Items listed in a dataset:
= = = = =
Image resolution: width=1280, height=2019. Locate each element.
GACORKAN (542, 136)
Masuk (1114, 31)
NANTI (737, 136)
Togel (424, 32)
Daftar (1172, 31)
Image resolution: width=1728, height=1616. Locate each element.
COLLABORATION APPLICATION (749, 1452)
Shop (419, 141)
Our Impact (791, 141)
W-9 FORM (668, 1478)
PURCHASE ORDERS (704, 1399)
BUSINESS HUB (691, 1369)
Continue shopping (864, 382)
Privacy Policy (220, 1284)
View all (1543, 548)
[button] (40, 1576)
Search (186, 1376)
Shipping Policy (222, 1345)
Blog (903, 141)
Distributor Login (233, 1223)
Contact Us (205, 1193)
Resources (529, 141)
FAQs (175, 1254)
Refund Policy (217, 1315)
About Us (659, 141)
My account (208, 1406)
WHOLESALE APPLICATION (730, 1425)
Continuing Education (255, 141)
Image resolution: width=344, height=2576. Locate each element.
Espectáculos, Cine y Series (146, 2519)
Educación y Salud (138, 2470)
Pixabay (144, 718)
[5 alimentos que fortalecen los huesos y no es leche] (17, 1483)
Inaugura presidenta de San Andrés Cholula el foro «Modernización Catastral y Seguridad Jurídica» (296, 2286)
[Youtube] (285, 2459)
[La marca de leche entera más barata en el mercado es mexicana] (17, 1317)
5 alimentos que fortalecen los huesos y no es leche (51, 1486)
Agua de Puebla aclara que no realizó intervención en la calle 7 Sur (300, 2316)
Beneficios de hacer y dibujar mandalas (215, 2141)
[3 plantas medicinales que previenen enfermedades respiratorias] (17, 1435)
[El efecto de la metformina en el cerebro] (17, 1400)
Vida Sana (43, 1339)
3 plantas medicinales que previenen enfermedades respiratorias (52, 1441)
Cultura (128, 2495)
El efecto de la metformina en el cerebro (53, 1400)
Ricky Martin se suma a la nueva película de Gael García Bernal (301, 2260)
= = = = =
**EXERCISE DIRECTIONS**
The required output is the exact run of lines from the one with "About Us (659, 141)" through the final line of the entries.

**OUTPUT OF THE TASK**
About Us (659, 141)
My account (208, 1406)
WHOLESALE APPLICATION (730, 1425)
Continuing Education (255, 141)
Image resolution: width=344, height=2576. Locate each element.
Espectáculos, Cine y Series (146, 2519)
Educación y Salud (138, 2470)
Pixabay (144, 718)
[5 alimentos que fortalecen los huesos y no es leche] (17, 1483)
Inaugura presidenta de San Andrés Cholula el foro «Modernización Catastral y Seguridad Jurídica» (296, 2286)
[Youtube] (285, 2459)
[La marca de leche entera más barata en el mercado es mexicana] (17, 1317)
5 alimentos que fortalecen los huesos y no es leche (51, 1486)
Agua de Puebla aclara que no realizó intervención en la calle 7 Sur (300, 2316)
Beneficios de hacer y dibujar mandalas (215, 2141)
[3 plantas medicinales que previenen enfermedades respiratorias] (17, 1435)
[El efecto de la metformina en el cerebro] (17, 1400)
Vida Sana (43, 1339)
3 plantas medicinales que previenen enfermedades respiratorias (52, 1441)
Cultura (128, 2495)
El efecto de la metformina en el cerebro (53, 1400)
Ricky Martin se suma a la nueva película de Gael García Bernal (301, 2260)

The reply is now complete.